▸ What this task involves: For the records that follow, please set down exactly the lines between the one holding "Task: Open the" and the one holding "Task: Expand the 'all' filter dropdown arrow", inclusive, and only those.
··· Records shown
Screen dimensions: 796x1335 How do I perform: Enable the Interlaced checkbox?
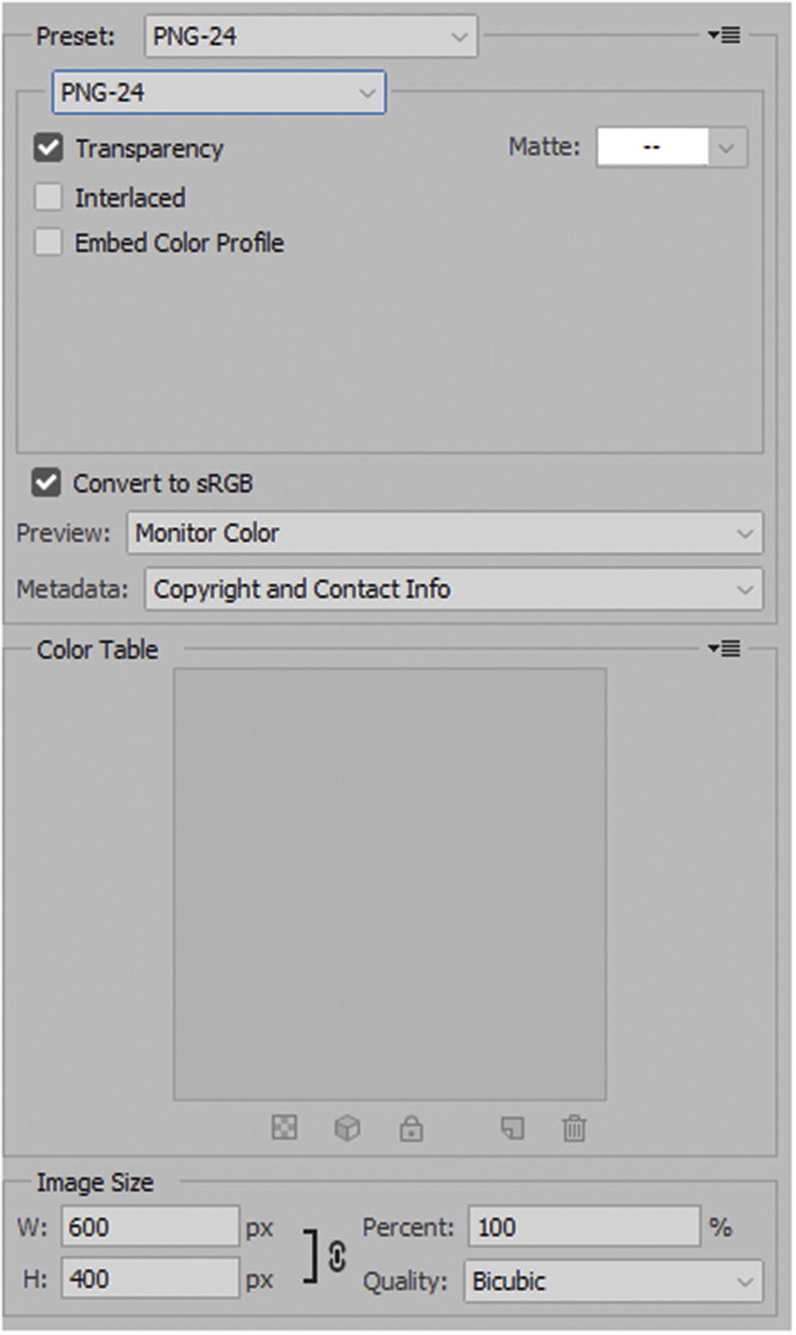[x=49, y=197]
······
··· Records shown
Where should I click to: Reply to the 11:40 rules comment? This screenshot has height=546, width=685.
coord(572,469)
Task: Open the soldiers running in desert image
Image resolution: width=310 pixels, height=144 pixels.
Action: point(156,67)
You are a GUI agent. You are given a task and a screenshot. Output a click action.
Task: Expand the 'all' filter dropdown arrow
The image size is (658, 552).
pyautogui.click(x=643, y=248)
······
▸ Exercise response:
Task: Open the soldiers running in desert image
Image resolution: width=310 pixels, height=144 pixels.
Action: point(156,67)
You are a GUI agent. You are given a task and a screenshot. Output a click action.
Task: Expand the 'all' filter dropdown arrow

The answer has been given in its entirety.